Operators
==========
Arguments:
* list of names of operators (json object) to compute during the simulation. Options are:
* `"Hamiltonian"` (string) - Intensive Hamiltonian. Both real and imaginary component are output.
* `"units"` (string) - Units to output Hamiltonian in. Options: `beta_Rg3_over_V` (units of :math:`\beta H R_g^3 / V`) or `beta_b3_over_V` (units of :math:`\beta H b^3 / V`). Default: `beta_Rg3_over_V`.
* `"CellStress"` - Cell stress :math:`\tilde{\sigma}` and cell tensor :math:`\pmb{h}` (see :ref:`Variable Cell`)
* `"ChemicalPotential"`
* `"incl_ideal_gas"` - include ideal gas contribution to chemical potential. Default: `True`.
* `"incl_self"` - include self interaction contribution to chemical potential. Default: `False`.
* `"split_by_term"` (bool) - split into separate terms :math:`\mu = \mu_logQ + \mu_{ideal} + \mu_{self}`. This can be useful for debugging. Default: `False`.
* `"Pressure"` -
* `"calc_tensor"` (bool) - output full pressure tensor into P[] in Voigt ordering (Pxx, Pyy, Pzz, Pyz, Pxz, Pxy). Default: `False`.
* `"incl_ideal_gas"` (bool) - include ideal gas contribution to pressure. Default: `True`.
* `"incl_mean_field"` (bool) - only for DriverRPA. Default: `True`.
* `"incl_fluct"` (bool) - only for DriverRPA. Default: `True`.
* `"split_by_term"` (bool) - split Pressure into separate terms :math:`P = P_{ideal} + P_{chain} + P_{smear} + P_{charge}`. See Nb#5 p117 for each of these terms. This can be useful for debugging). Default: `False`.
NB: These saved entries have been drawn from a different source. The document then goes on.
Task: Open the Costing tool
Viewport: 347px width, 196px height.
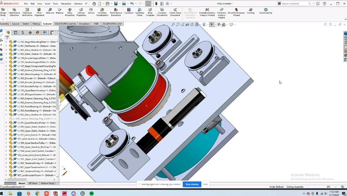Action: point(251,11)

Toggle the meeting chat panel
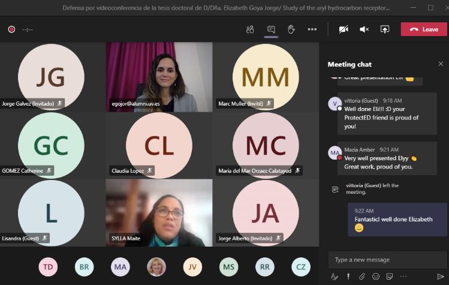[271, 29]
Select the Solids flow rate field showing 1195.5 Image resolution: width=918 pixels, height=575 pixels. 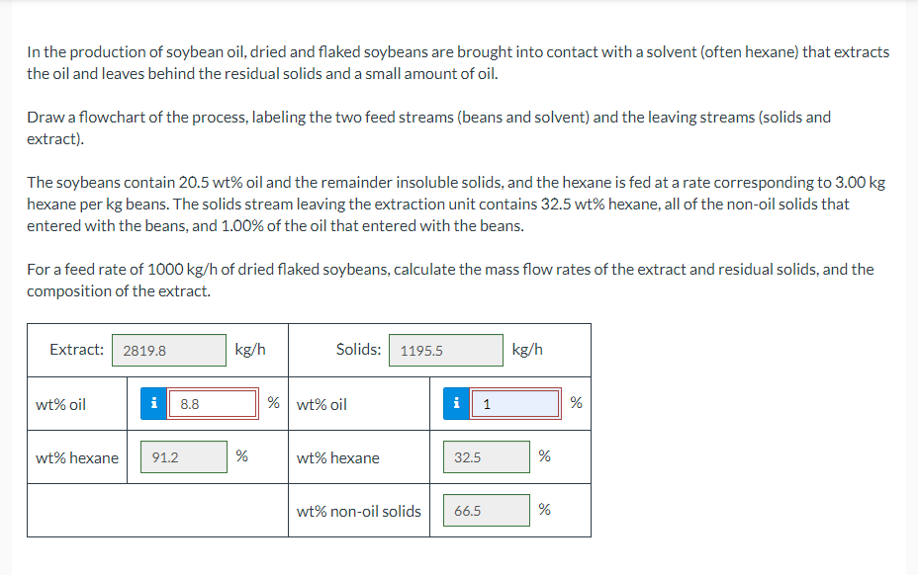click(445, 350)
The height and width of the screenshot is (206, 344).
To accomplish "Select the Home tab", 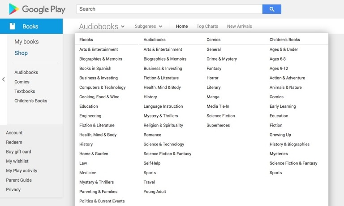I will pos(182,26).
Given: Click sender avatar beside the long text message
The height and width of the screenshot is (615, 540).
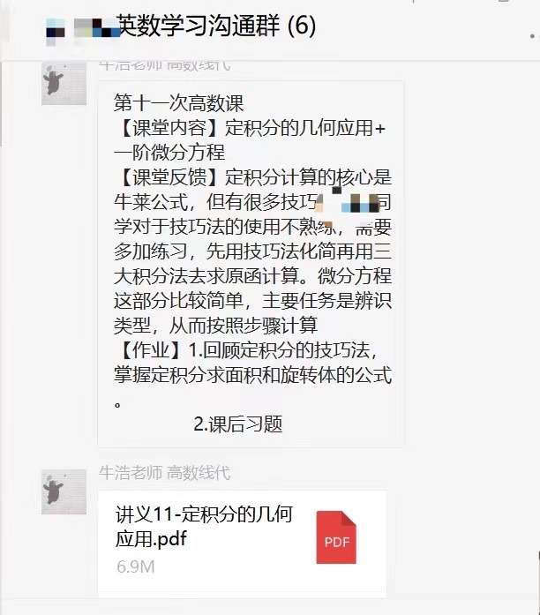Looking at the screenshot, I should click(x=64, y=83).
* `"units"` (string) - Units to output pressure in. Options: `beta_Rg3` (units of :math:`\beta P R_g^3`) or `beta_b3` (units of :math:`\beta P b^3`). Default: `beta_Rg3`.
* `"PressureUVSensitive"` - (beta)
* `"DensityMolecule"` - output density per molecule
* `"DensitySpecies"` - output density per species
* `"DensityModelCustom"` - output density of quanties customized to model of interest. For ModelEdwardsCharge this is the total and charge density.
* `"SpeciesFields"` - output species fields.
* Each operator needs to specify the following parameters
* `"averaging_type"` (string) - Specify how this operator should be averaged throughout the simulation. Options are
* `"none"` - do not perform any averaging
* `"block"` - average the operator over a block of size specified by `block_size` in `Driver`. See :ref:`Block Averaging` section below.
* `"save_history"` (bool) - Option to save history of operator to separate files. Always = true for scalar operators. Can be optionally set for field operators.
These operators are output to a file specified by :ref:`Output`.
Block Averaging
----------------
Block averaging (i.e. `block_size`) and the output frequency (i.e. `output_freq`) are handled independently within the code. Block averaging reports operators that are averaged over `block_size` sequential timesteps. The current value of operators are written to `operators.dat` and `op*.dat` files every `output_freq` steps.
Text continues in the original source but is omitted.